By Lim Yun Chong, SIECRC

There have been significant advances in the understanding, prevention and treatment of age-related macular degeneration (AMD) over the past decade. It is now possible to prevent progression of AMD to more advanced stages by appropriate dietary antioxidant supplementation. Neovascular AMD can also be effectively treated with substantial improvements in visual outcomes.

Polypoidal choroidal vasculopathy (PCV) is a unique subtype of neovascular AMD common among Asians. A question that has been controversial in ophthalmology for many years is this: Is PCV a subtype of neovascular AMD or a separate clinical entity? Even more importantly, does this distinction affect treatment and outcomes?

Dr Ajeet Madhav Wagle, Medical Director and Senior Consultant Ophthalmologist at International Eye Cataract Retina Centre, touched on the latest on these conditions when he spoke on “What’s New in Age-related Macular Degeneration and Polypoidal Choroidal Vasculopathy?” during the inaugural Singapore Primary Eye Care Symposium (SPECS) held at One Farrer Hotel & Spa on 11-12 September 2017.

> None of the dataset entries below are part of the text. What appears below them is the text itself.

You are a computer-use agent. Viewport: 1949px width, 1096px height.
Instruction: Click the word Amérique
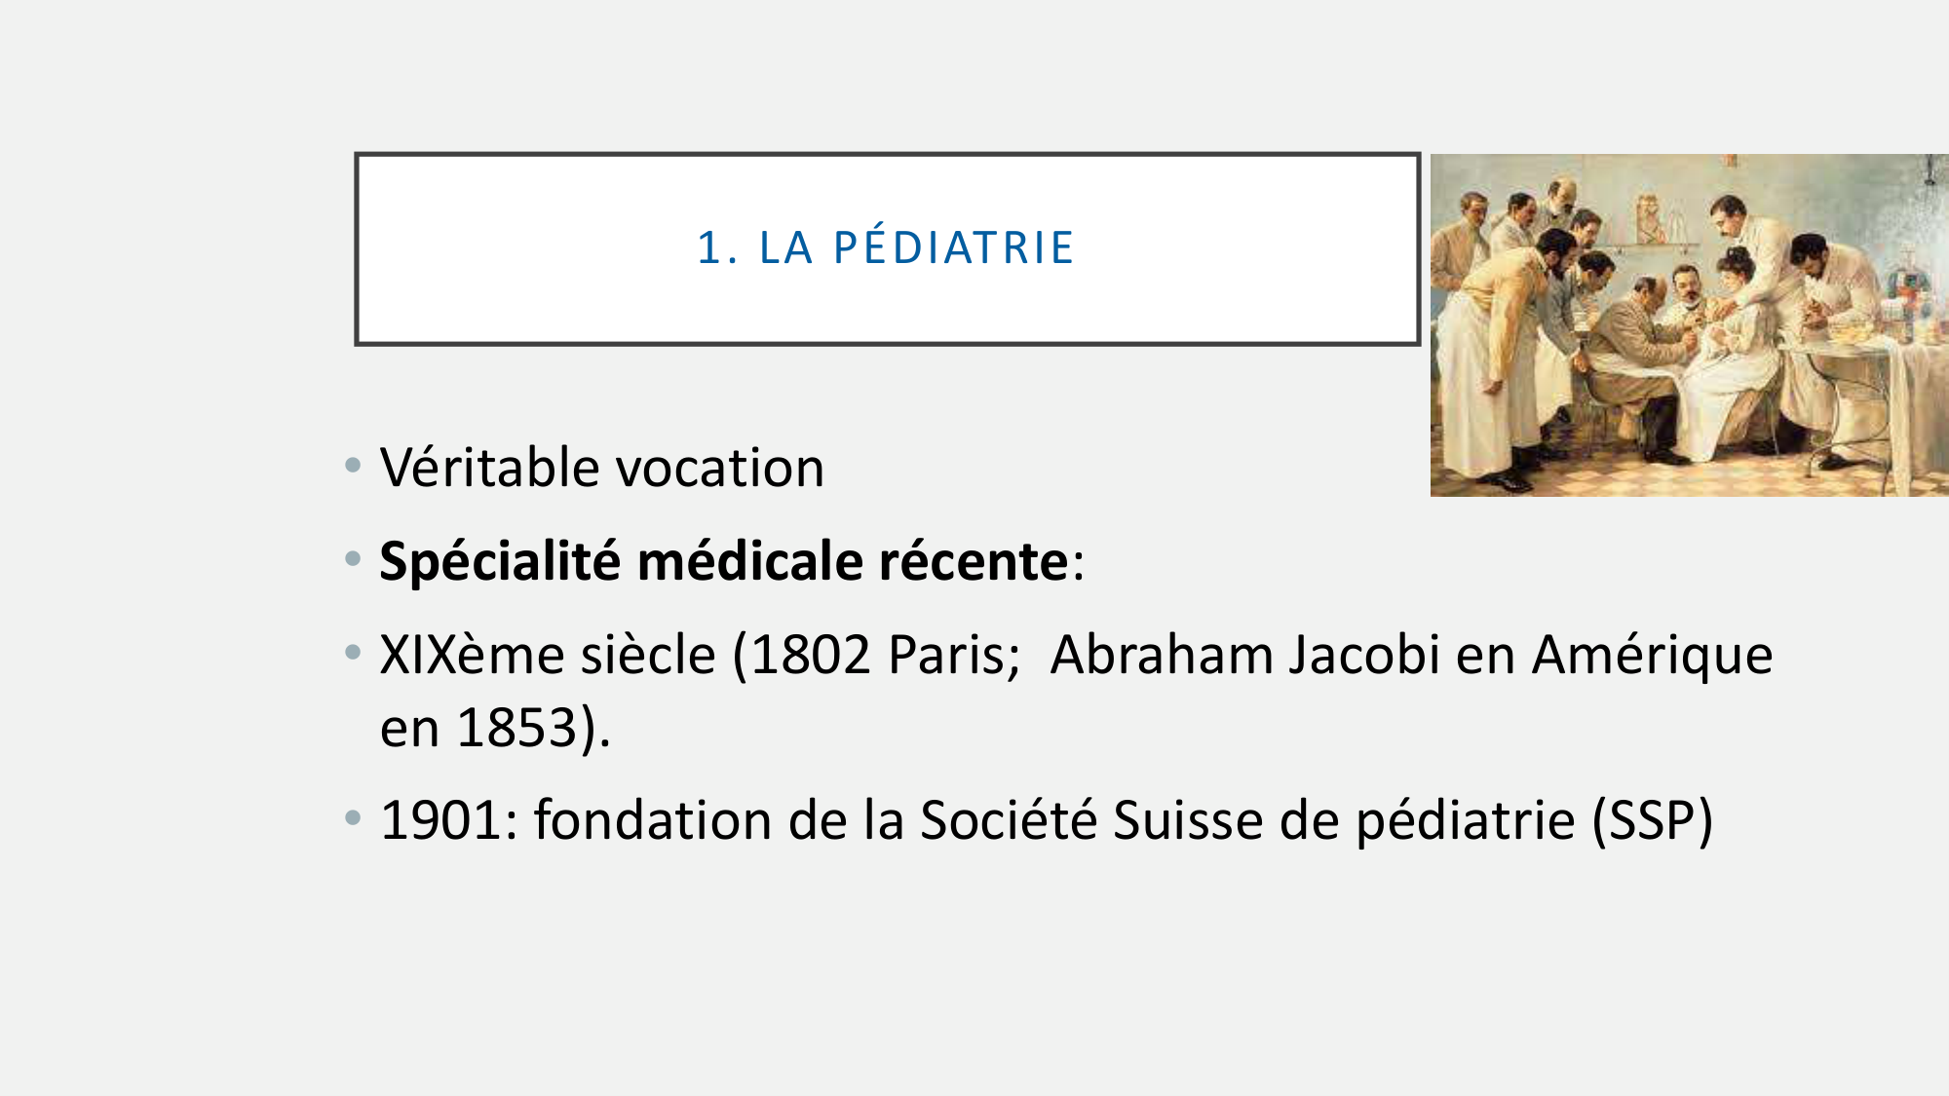point(1652,654)
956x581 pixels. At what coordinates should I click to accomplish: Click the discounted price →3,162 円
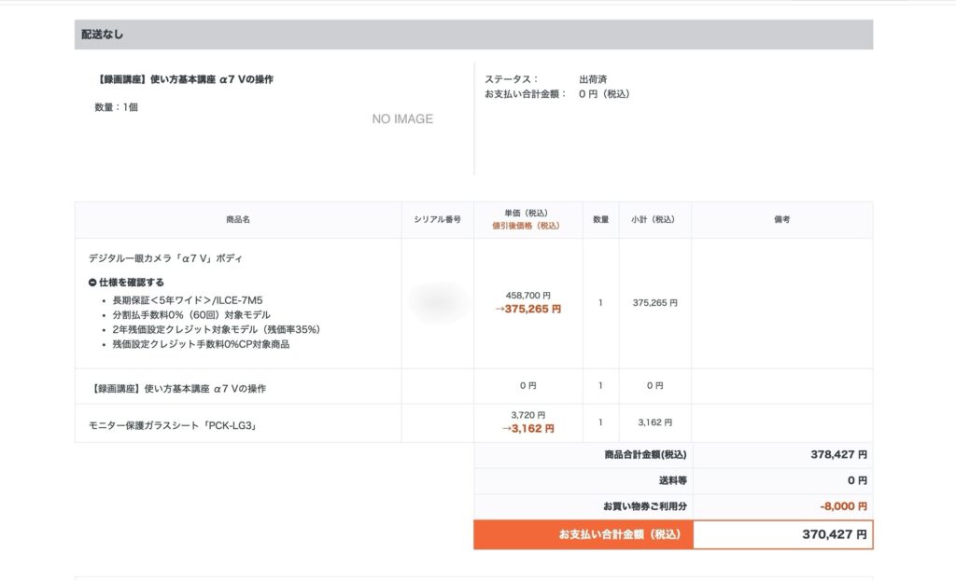click(x=527, y=429)
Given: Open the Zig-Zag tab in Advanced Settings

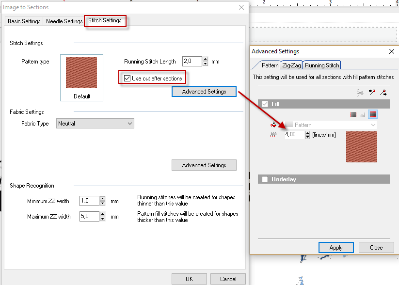Looking at the screenshot, I should pos(291,65).
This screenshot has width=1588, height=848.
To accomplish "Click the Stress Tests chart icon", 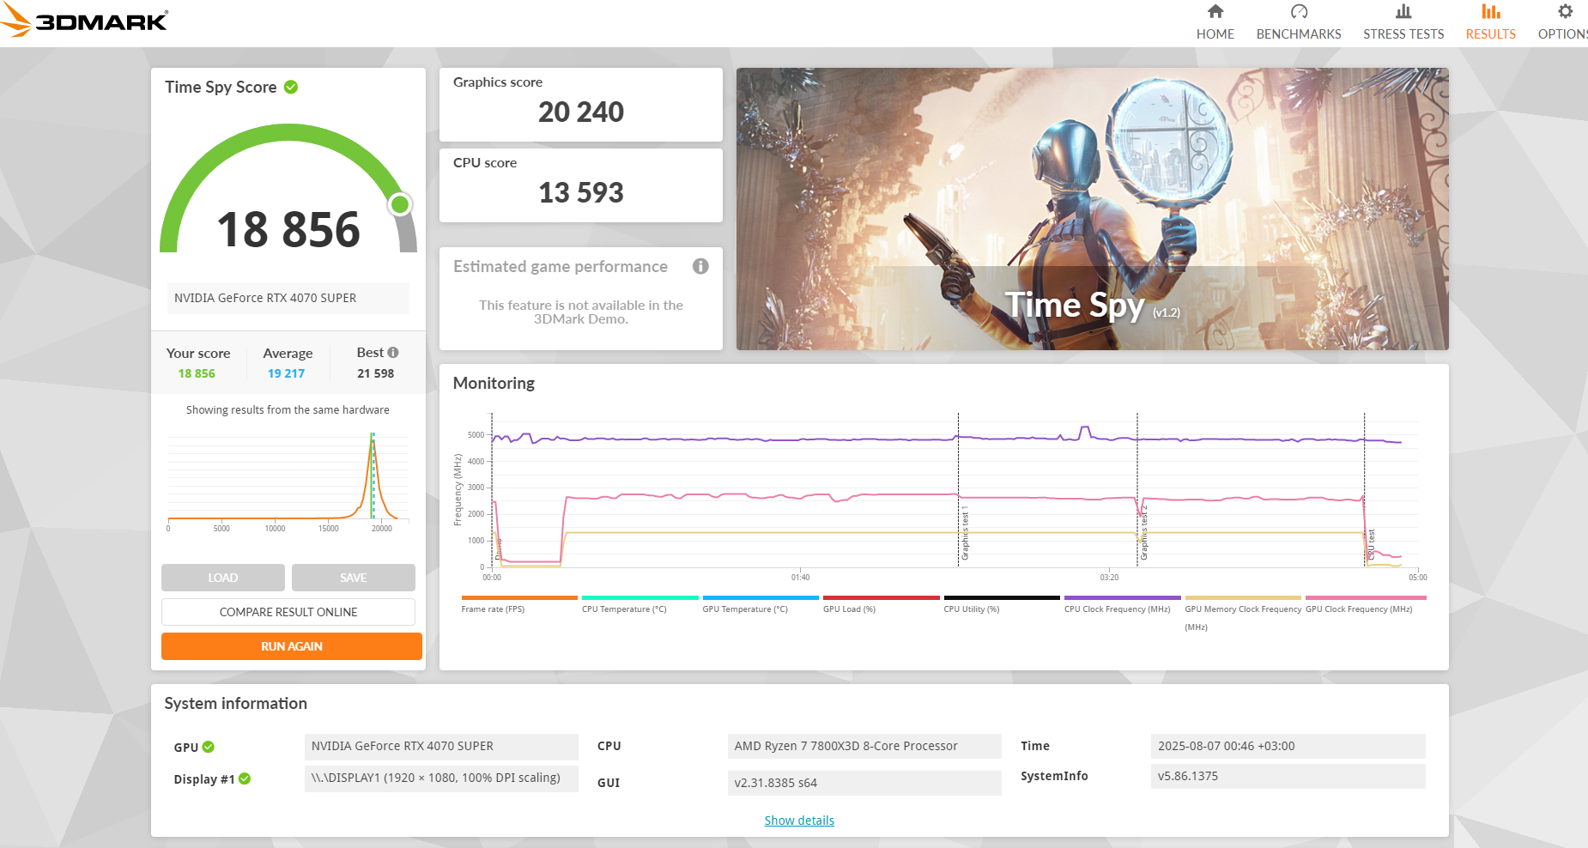I will [1403, 11].
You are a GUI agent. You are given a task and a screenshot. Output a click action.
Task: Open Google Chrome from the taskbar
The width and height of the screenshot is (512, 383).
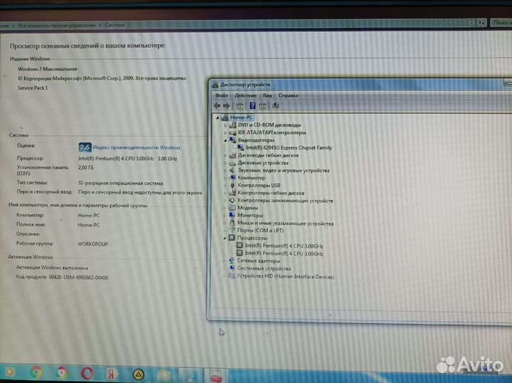36,372
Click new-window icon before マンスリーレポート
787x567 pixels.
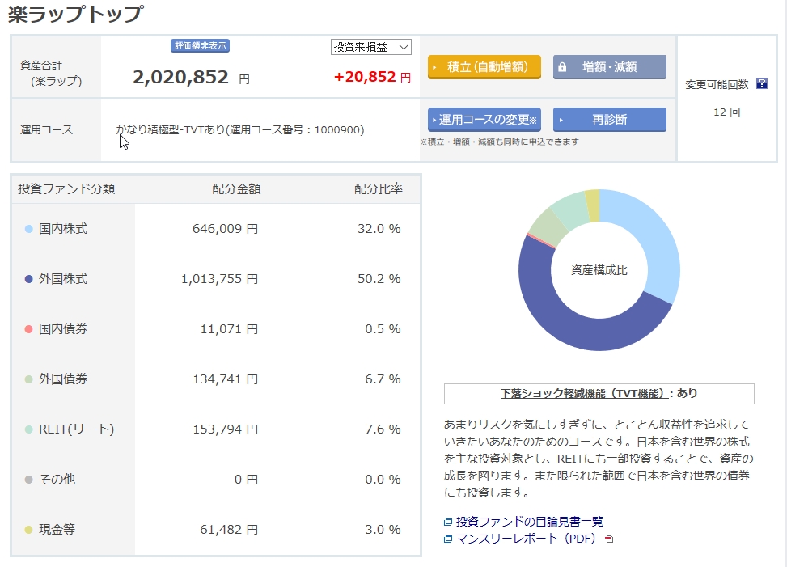pyautogui.click(x=448, y=539)
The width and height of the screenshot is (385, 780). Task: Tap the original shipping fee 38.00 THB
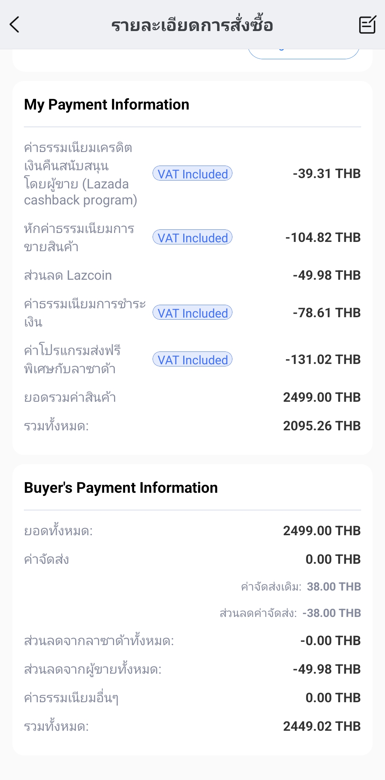334,587
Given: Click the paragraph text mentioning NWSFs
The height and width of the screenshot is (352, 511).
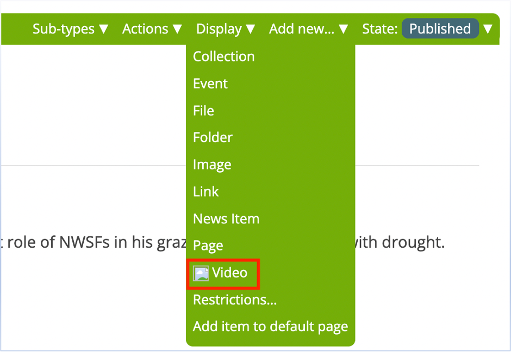Looking at the screenshot, I should [92, 242].
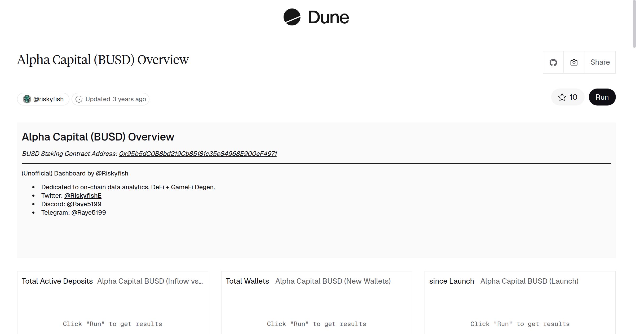Screen dimensions: 636x334
Task: Click the Total Wallets widget title
Action: (247, 281)
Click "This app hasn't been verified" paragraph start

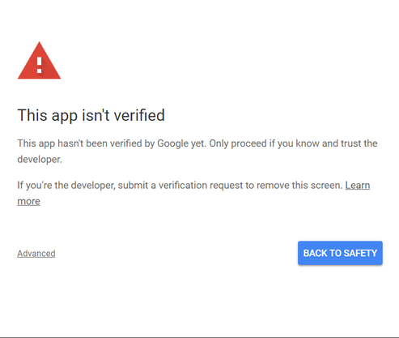click(x=79, y=143)
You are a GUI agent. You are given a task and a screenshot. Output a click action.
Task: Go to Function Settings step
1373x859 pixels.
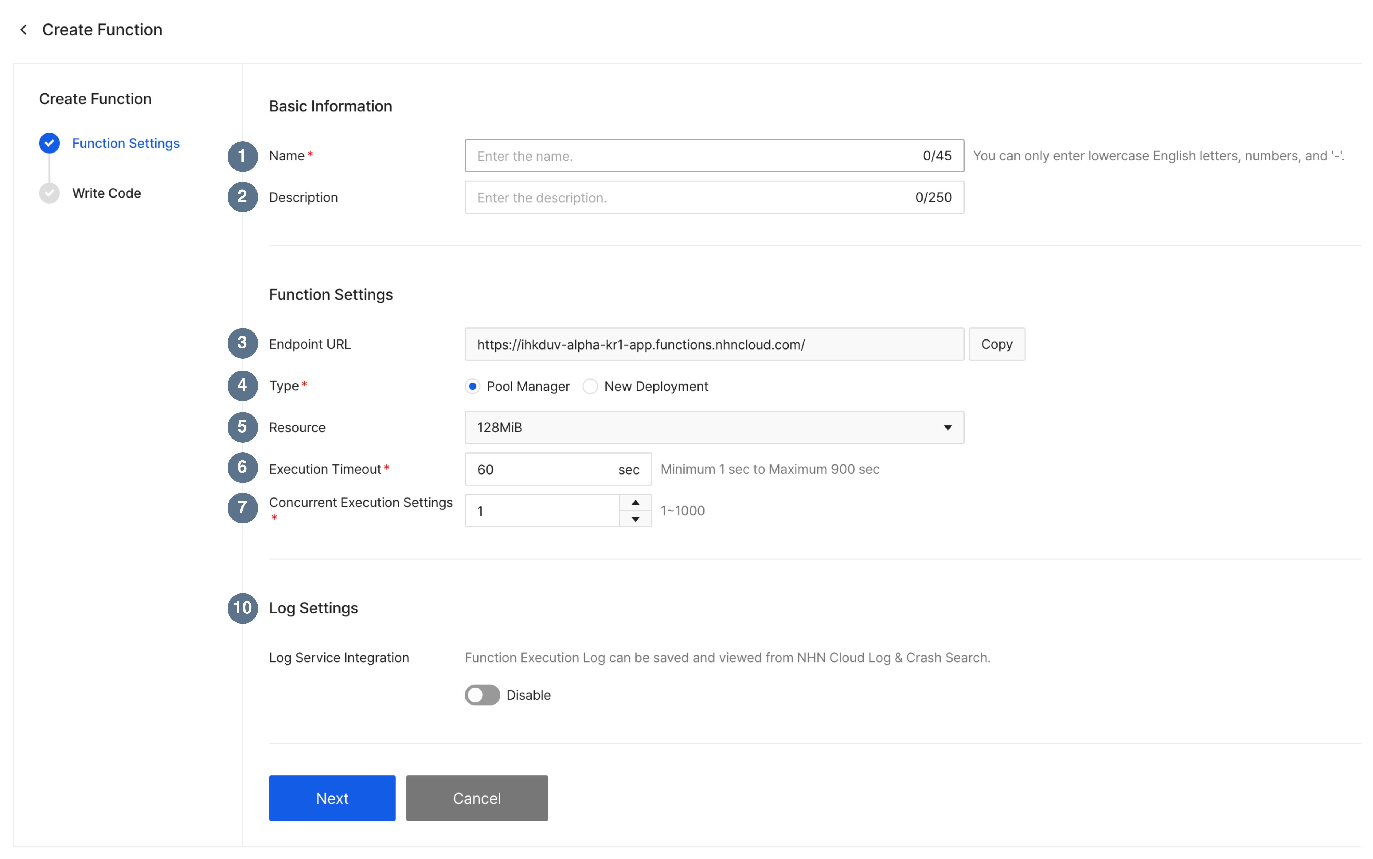(126, 143)
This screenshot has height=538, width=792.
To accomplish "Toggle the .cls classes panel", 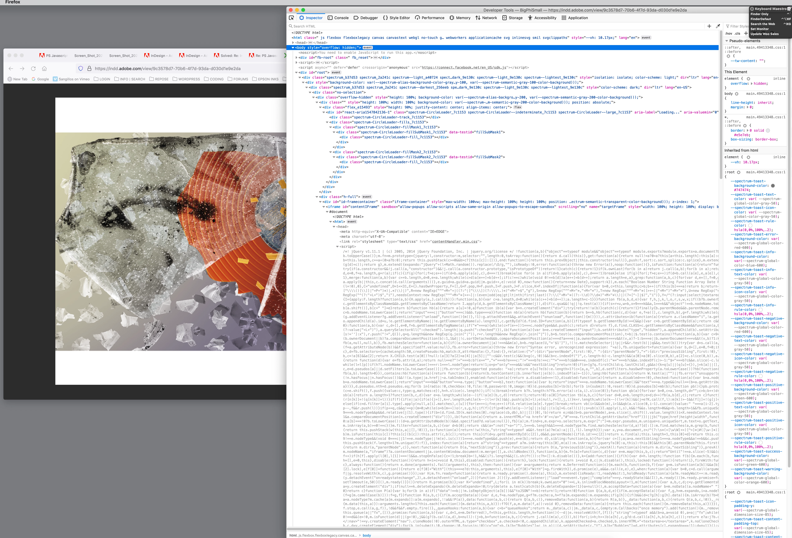I will tap(737, 33).
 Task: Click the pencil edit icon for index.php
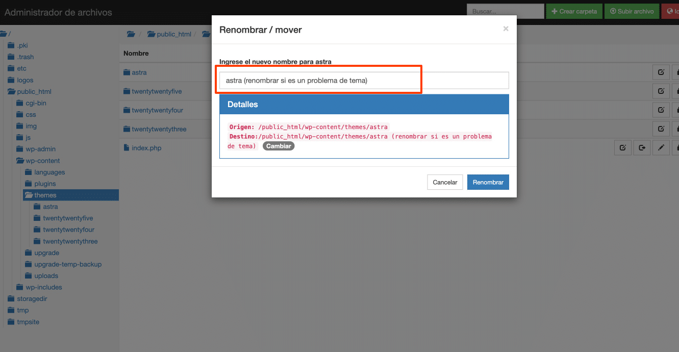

In Asian populations, between 20% and 50% of patients who presented with macular exudation and haemorrhage were found to have PCV. As treatment approaches may vary, it is important to distinguish between neovascular AMD and PCV.

Dr Ajeet touched on the similarities and differences between both conditions as well as different imaging modalities that can assist practitioners to make the distinction between the two conditions. He also shared with delegates the latest developments in the treatment of the two sight-threatening conditions.